One Bad Apple Can Spoil a Robot Swarm
January 2, 2018 | KAUSTEstimated reading time: 2 minutes
Armies of robots already run the world’s largest distribution warehouses. Thousands of robots work in concert to stock, pick, pack and deliver products with unprecedented efficiency and speed.
Image caption: Robots are increasingly common across many applications, including distribution warehouses; thus, researchers are calculating how to keep them operating at peak performance. Kittipong Jirasukhanont / Alamy Stock Photo
These robot ‘swarms’ have incredible potential, but even a single malfunctioning unit can rapidly erode overall performance or lead to unexpected outcomes. KAUST researchers Ying Sun and Fouzi Harrou have helped develop the fastest and most accurate fault-detection system to date to keep robot swarms operating at peak performance.
“The philosophy behind swarm robotics is inspired by animal societies, such as ants and bees,” says Harrou. “Groups of robots can cooperate to perform complex tasks that would be impossible with a single robot, which is very useful in many applications, such as cooperative search and exploration, managing warehouses, delivering products, seeding and harvesting.”
The software used to control the coordinated activity of robot swarms tries to account for the reality that assigned tasks are generally not always going to be executed at the desired performance level due to failures by one or more robots in the swarm. Failures are inevitable when dealing with hundreds or thousands of robots due to external interferences, unexpected collisions between robots, component faults, software bugs and even broken communication links.
It is crucial to be able to detect and identify possible faults or failures in the monitored robotic swarm system as early as possible to maximize operating efficiency and avoid expensive maintenance,” says Sun. The researchers’ fault-detection method starts by deriving performance metrics from relative-position data collected under normal operating conditions and then applies two standard ‘control chart’ methods as commonly used in industrial processes to rapidly test for any deviation from those metrics over time.

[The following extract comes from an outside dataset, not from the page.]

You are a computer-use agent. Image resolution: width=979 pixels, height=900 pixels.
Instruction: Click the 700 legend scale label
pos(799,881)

“We tested our improved data-based fault-detection strategy by applying it to a simulated swarm of foot-bot robots,” says Harrou. “For all the fault types tested—abrupt faults, drift faults, random walks and complete stop faults—our method resulted in a significant improvement in fault detection compared with existing approaches.”

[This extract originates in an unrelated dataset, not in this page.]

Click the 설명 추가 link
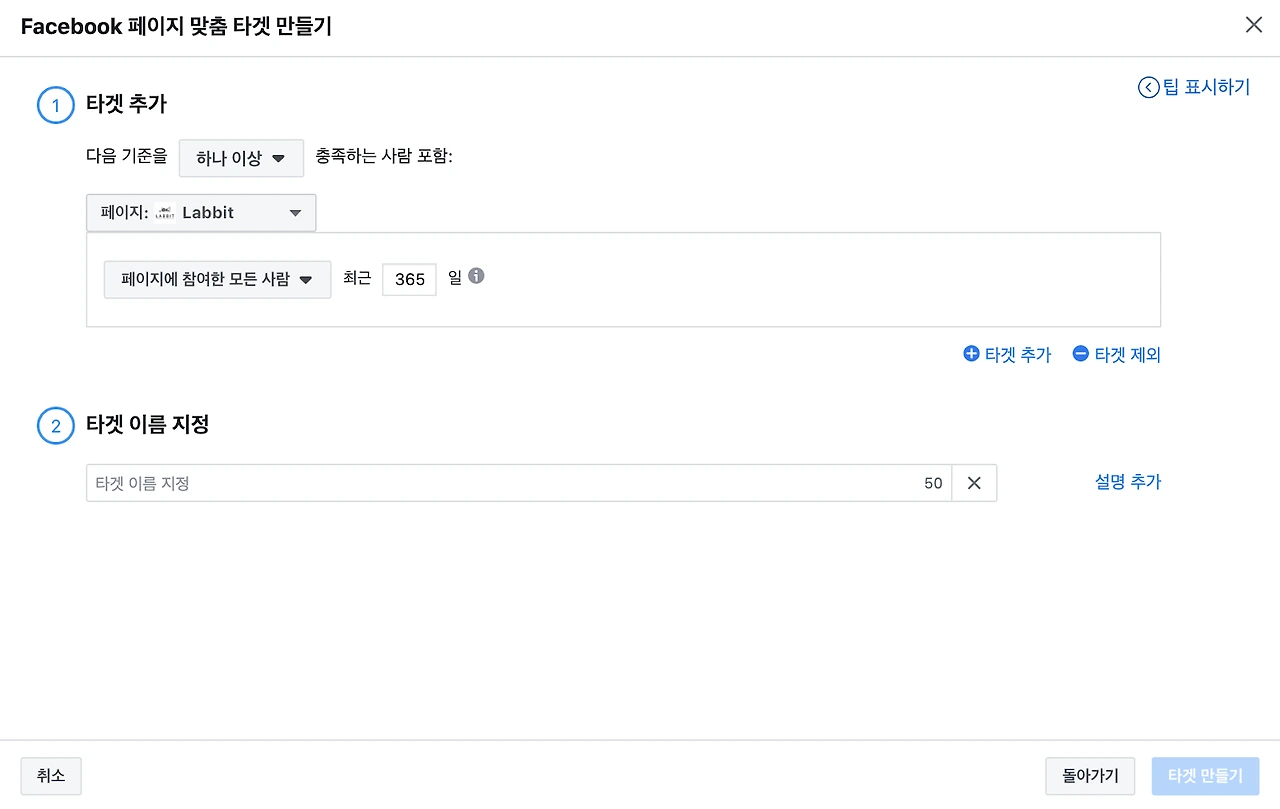The width and height of the screenshot is (1280, 809). click(x=1128, y=482)
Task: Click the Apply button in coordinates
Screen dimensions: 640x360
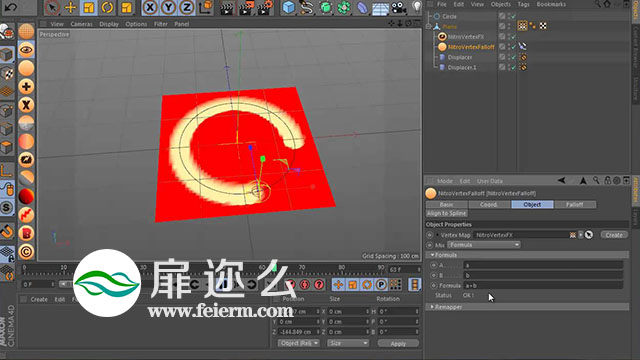Action: pos(398,344)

The key advantages of this approach over other swarm-monitoring techniques is that it does not require a mathematical model of the system, which can be difficult to derive, not does it depend on data transmitted by individual robots, which can be sporadic particularly under a fault scenario. “In future work, we plan to test our method using experimental robot swarm data and apply it to monitoring swarms of flying robots,” says Sun.